For a long time we sat that way – my head nestled in the crook of your shoulder and your face buried in my neck. I could have stayed that way all afternoon, but you finally pulled away. I was a little surprised when you pressed your lips to mine. I wanted it, but I hadn’t expected it. The kiss was long and slow and soft, your facial hair tickling my skin.
When we drew apart again, the sounds of the house finally started to register. “I’ll just go get my coat”, I said, climbing from your lap and hurrying out of the room.
Everything seemed to speed up and everyone suddenly wanted to talk to me. I kept racing from room to room looking for things – my purse, my jacket, my lipstick. It was irritating, but typical. It’s what always happens when I’m trying to go somewhere; I’m unorganized.
Each time I hurried past, in search of one thing or another, I could see you standing impatiently by the door. I wanted to go to you, but I just had to do one more thing, and one more thing, and one more thing.
“Alyson”, you finally said, “let’s go already.”

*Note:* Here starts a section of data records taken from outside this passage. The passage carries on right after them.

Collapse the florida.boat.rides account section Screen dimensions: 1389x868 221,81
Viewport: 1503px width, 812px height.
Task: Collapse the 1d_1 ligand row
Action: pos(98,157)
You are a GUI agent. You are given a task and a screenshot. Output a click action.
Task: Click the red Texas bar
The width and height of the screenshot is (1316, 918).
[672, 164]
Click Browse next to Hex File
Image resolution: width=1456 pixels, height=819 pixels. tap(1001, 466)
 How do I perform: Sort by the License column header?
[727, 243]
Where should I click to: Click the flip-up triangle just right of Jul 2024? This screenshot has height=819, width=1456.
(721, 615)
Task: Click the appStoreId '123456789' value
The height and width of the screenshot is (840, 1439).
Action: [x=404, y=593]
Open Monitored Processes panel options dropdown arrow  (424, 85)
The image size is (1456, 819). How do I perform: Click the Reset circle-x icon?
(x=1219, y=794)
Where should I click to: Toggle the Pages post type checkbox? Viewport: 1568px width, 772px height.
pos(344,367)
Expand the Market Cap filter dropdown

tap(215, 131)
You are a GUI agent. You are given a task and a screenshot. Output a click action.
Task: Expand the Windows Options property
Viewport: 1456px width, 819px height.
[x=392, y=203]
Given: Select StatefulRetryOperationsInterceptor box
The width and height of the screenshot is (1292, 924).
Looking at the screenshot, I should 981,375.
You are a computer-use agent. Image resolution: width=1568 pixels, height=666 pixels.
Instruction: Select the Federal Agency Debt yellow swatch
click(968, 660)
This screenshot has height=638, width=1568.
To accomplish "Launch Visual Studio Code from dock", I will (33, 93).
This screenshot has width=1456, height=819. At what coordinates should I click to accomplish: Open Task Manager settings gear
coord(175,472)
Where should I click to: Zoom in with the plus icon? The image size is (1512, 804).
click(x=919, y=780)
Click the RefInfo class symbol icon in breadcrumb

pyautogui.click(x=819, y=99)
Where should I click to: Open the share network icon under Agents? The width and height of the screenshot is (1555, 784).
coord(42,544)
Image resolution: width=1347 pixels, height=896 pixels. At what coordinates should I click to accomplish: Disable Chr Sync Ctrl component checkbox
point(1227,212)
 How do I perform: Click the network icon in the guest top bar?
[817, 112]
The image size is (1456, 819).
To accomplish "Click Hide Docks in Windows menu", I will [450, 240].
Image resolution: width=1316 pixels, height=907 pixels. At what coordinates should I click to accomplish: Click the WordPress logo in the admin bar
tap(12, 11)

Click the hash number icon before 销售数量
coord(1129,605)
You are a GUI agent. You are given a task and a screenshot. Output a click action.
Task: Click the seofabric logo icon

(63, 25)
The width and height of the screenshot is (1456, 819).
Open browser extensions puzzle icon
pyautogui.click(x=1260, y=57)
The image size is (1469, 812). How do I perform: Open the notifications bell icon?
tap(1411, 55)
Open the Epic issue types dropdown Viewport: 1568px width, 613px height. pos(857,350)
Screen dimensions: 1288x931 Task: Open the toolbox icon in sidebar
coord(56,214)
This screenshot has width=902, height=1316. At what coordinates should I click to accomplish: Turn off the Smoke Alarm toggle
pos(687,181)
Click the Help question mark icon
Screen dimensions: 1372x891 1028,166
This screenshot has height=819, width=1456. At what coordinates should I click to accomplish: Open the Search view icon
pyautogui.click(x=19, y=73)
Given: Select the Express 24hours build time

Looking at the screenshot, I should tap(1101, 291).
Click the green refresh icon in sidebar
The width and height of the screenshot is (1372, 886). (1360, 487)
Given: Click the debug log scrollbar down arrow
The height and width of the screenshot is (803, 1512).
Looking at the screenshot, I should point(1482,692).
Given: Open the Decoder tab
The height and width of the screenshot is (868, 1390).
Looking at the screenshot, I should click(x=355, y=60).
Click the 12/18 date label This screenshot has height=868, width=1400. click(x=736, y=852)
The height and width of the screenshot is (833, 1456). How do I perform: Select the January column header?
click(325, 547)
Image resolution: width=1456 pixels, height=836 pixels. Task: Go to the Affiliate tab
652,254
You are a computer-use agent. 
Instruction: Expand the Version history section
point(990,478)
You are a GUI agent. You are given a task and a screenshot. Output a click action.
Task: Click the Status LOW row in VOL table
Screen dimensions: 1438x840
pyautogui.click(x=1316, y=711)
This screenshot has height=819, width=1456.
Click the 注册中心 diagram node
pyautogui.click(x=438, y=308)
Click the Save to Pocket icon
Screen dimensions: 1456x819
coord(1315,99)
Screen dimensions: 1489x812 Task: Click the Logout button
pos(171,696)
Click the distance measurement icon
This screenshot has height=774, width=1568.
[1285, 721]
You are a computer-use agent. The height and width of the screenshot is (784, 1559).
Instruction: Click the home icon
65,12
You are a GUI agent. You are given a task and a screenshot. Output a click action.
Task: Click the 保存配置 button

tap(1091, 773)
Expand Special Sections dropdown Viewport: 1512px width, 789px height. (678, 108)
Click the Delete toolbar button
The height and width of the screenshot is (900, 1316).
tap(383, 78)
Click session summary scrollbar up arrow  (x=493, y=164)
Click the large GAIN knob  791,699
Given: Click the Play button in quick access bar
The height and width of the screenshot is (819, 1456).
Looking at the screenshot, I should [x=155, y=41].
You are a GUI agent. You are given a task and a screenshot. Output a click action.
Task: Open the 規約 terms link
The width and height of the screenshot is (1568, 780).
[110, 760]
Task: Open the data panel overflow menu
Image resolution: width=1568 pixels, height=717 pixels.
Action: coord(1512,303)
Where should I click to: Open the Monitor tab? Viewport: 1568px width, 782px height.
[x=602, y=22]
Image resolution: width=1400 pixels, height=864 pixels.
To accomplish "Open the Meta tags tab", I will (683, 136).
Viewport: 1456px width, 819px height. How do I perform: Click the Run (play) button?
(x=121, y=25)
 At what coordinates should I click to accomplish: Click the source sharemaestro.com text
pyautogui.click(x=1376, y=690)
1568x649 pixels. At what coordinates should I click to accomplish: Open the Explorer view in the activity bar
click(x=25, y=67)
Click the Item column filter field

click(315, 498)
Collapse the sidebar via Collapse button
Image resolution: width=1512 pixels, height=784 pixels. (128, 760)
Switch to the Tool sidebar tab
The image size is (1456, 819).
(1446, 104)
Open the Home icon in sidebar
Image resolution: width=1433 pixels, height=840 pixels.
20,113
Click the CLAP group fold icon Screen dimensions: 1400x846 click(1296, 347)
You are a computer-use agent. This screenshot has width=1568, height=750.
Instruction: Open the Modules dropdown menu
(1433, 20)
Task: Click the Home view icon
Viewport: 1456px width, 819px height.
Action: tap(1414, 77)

“I can’t believe you’re skipping our family outing”, my stepmom said from behind me.
I was flustered, but I finally managed to take your hand and walk outside. We made it halfway to the car and I pulled you to a stop. “I forgot my jacket!”
You sighed and gave an exasperated little laugh while the dog jumped around our legs and faces peered out from windows. “Go start the car”, I said, “I’ll be right back.” I watched you get into a red car that looked vaguely like a station wagon before running back inside.
When I returned, you were parking some sort of recreational vehicle with a trailer attached to it down the street. I smiled as I watched you walk back up the sidewalk, getting closer. And then…
I came to, face down in a pile of pillows. Disoriented, it took me a moment to realize what was going on. It was all just a dream.
But somehow I could still feel the imprint of your arms around me and the press of your lips.
I smiled and turned over on my side, rubbing my eyes. I replayed all of the weird elements, of course: my stepfamily being in my grandmother’s house, the pole dancing class, the trailer, the crush of people and the impromptu moment of intimacy in front of them all. But what I kept coming back to, the part that was somehow, against all odds, more vivid than everything…was you. Your lips, your face, your arms, your presence. You were the most unlikely piece of the puzzle – “one of these things is not like the other” – yet you were the part that felt exactly right.
I looked at my bedside clock. It read 7:02am. I would normally never get out of the bed so early on a Saturday, but I was already pushing off the covers and throwing my legs over the side of the bed. I wanted to write it all down before I forgot, before even the silliest details became too fuzzy to remember. I wanted to write it all down so I would remember what it felt like to be wanted, to be with you. And in my head, I’d already picked out the title.